Finally, Tracing in PHP — Say Hello to OpenTelemetry

Finally PHP receives production ready tooling for tracking business flows, communication between Services, errors and performance.

Finally, Tracing in PHP — Say Hello to OpenTelemetry

Profiling leads the way in PHP to verify performance of our applications. Yet when we want to track flows and communication within our system we need something more. We need a way to trace requests between Services, we need a way to trace Messages flows, and where the communication has failed or stopped.

And finally, we have official tooling in PHP to do. Let’s hello to OpenTelemetry.

OpenTelemetry

OpenTelemetry is connection of two big standards and tracing frameworks OpenTracing and OpenCensus projects. The leadership of those two projects have came together to create OpenTelemetry, which combines the best parts of both.

OpenTracing and OpenCensus will not longer be maintained, they are considered archived now. So, if you want to integrate tracing within your system, consider OpenTelemetry instead.

OpenTelemetry allows us to trace the flows within the system, how much time do they take, what’s happening during the flow, and help us visualize those flows using 3rd part tooling.
We can summary it as a high level overview of what the system does, which can be used for observing, tracing and monitoring of our system.
Thanks to OpenTelemetry we are not bound to given Tracing provider. We may choose one of different tracing providers (e.g. DataDog, Zipkin, Jaeger) which integrates with OpenTelemetry specification. Therefore we can switch and choose whatever feel best in context of our system.

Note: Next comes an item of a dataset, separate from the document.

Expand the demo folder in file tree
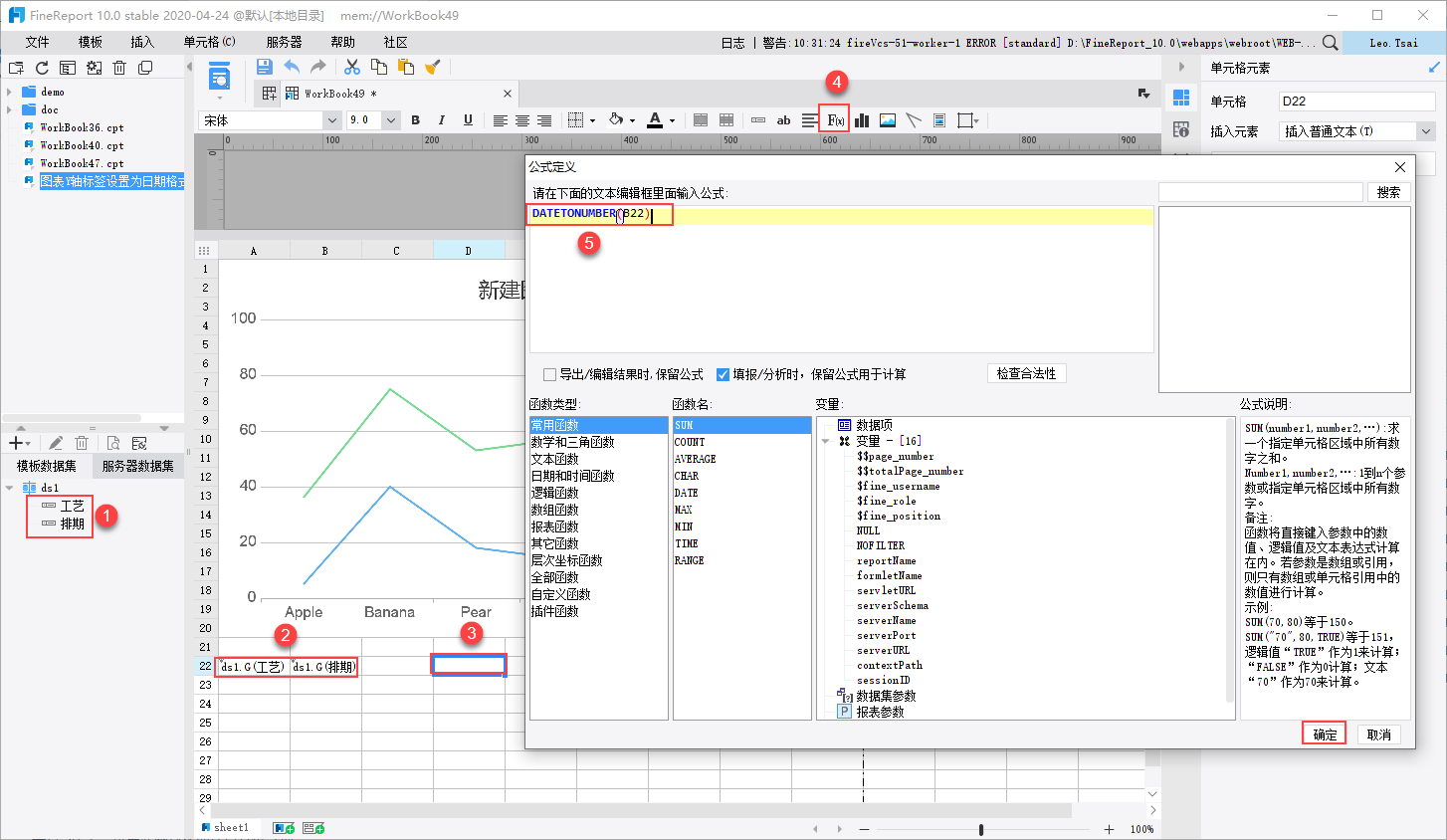The height and width of the screenshot is (840, 1447). [10, 92]
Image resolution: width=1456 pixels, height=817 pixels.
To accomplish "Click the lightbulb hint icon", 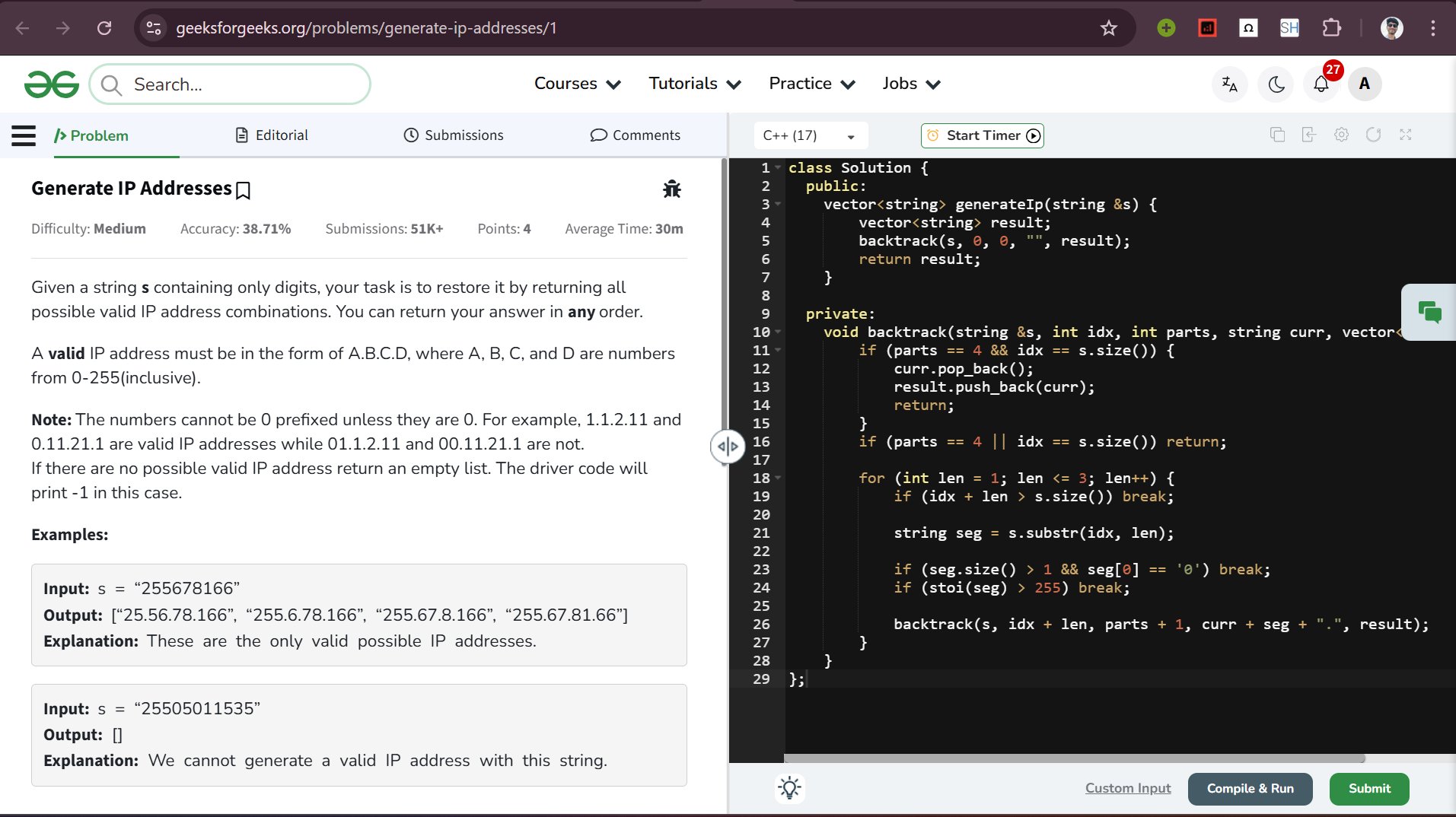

In PHP we often had unofficial integrations with 3rd party or implementation of standards that were not stable, yet with OpenTelemetry it’s different. The integration is official implementation of the standard in PHP and was verified by OpenTelemetry team.
At the end September 2023, PHP implementation of OpenTelemetry was released under stable 1.0.0 version.

Auto-Instrumentation

OpenTelemetry provides few amazing features, and of them is Auto-Instrumentation. Auto-Instrumentation provides hook mechanism, which will trace whatever we would like to verify, without changing single line of code. This way we can add tracing to basically all applications, no matter if they are legacy or new projects.

There are different packages using Auto-Instrumentation already available, which provides hook mechanism for things like database calls, http calls, symfony/laravel requests etc.

Auto-Instrumentation is installed via PHP extension. After extension is installed, we may choose different auto-instrumentation package, install it, and voilà tracing enabled.

Of course we may add our own hooks using simple interface from OpenTelemetry\Instrumentation\hook, by simply providing a class and method, which we would like to trace:

If you want to build your own auto-instrumentation package, you will find step by step instruction here.

Production Optimization

Doing tracing on the production is huge thing, as this the environment where we mostly face problems which locally do not exists. More amount of data, real life integrations, application issues that we need to debug, it all happens on the production.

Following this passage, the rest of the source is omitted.